YOUR INSTRUCTIONS: Turn the entries below into a JSON list of strings with one string per line, omitting any blank lines.

INPUT MATERIAL:

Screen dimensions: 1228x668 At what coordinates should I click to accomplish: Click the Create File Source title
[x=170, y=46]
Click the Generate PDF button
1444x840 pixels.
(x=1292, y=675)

EXERCISE ANSWER:
[
  "Screen dimensions: 1228x668 At what coordinates should I click to accomplish: Click the Create File Source title",
  "[x=170, y=46]",
  "Click the Generate PDF button",
  "1444x840 pixels.",
  "(x=1292, y=675)"
]